We outline two limitations to our approach. First, we assume the existence of decent-quality “silver-grade” phrase-structure trees to train the RNNG teacher. Although this assumption holds true for English because of the existence of accurate phrase-structure parsers, this is not necessarily the case for other languages. Second, pretraining the BERT student in our naïve implementation is about half as fast on TPUs compared with the baseline due to I/O bottleneck. This overhead only applies at pretraining, and can be reduced through parallelization.

5 Related Work

Earlier work has proposed a few ways for introducing notions of hierarchical structures into BERT, for instance, through designing structurally motivated auxiliary losses (Wang et al., 2020), or including syntactic information in the embedding layers that serve as inputs for the Transformer (Sundararaman et al., 2019). In contrast, we use a different technique for injecting syntactic biases, which is based on the structure distillation technique of Kuncoro et al. (2019), although our work features two key differences. First, Kuncoro et al. (2019) put a sole emphasis on cases where both the teacher and student models are autoregressive, left-to-right LMs; here we extend this objective for when the student model is a representation learner that has access to bidirectional context. Second, Kuncoro et al. (2019) only evaluated their structure-distilled LMs in terms of perplexity and grammatical judgment (Marvin and Linzen, 2018). In contrast, we evaluate our structure-distilled BERT models on six diverse structured prediction tasks and the GLUE benchmark. It remains an open question whether, and how much, syntactic biases are helpful for a broader range of NLU tasks beyond grammatical judgment; our work represents a step towards answering this question.

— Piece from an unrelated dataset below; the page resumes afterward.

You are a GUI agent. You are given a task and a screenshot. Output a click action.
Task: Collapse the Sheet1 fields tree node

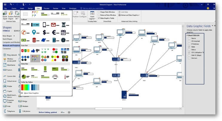click(187, 35)

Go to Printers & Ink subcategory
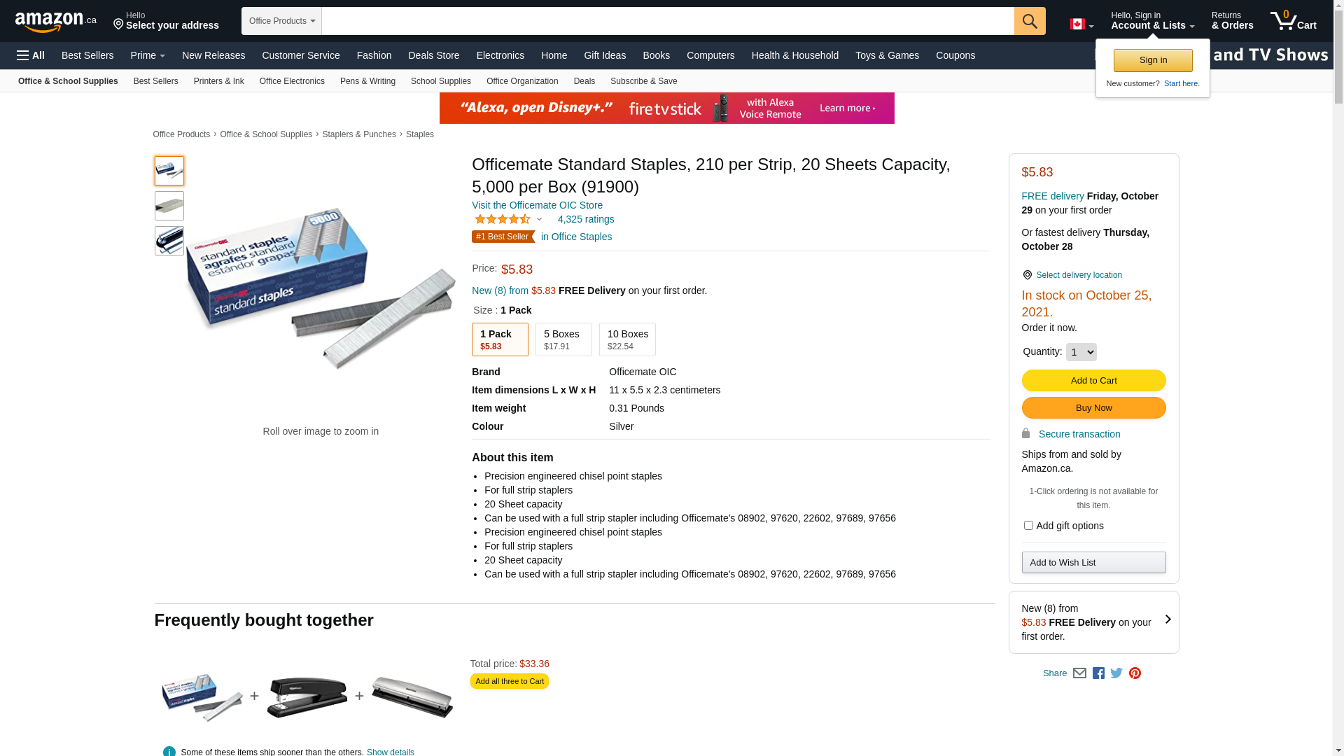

Substantial progress has recently been made in improving the performance of BERT and other masked LMs (Lan et al., 2020; Liu et al., 2019b; Raffel et al., 2019; Sun et al., 2020, inter alia). Our structure distillation technique is orthogonal, and can be applied for these approaches. Lastly, our findings on the benefits of syntactic knowledge for structured prediction tasks that are not explicitly syntactic in nature, such as SRL and coreference resolution, are consistent with those of prior work (He et al., 2017; Swayamdipta et al., 2018; He et al., 2018; Strubell et al., 2018, inter alia).

6 Conclusion

Given the remarkable success of textual representation learners trained on large amounts of data, it remains an open question whether syntactic biases are still relevant for these models that work well at scale. Here we present evidence to the affirmative: our structure-distilled BERT models outperform the baseline on a diverse set of six structured prediction tasks. We achieve this through a new pretraining strategy that enables the BERT student to learn from the predictions of an explicitly hierarchical, but much less scalable, RNNG teacher model. Because the BERT student is a bidirectional model that estimates the conditional probabilities of masked words in context, we propose to distill an efficient yet surprisingly effective approximation of the RNNG’s posterior estimate for generating each word conditional on its bidirectional context.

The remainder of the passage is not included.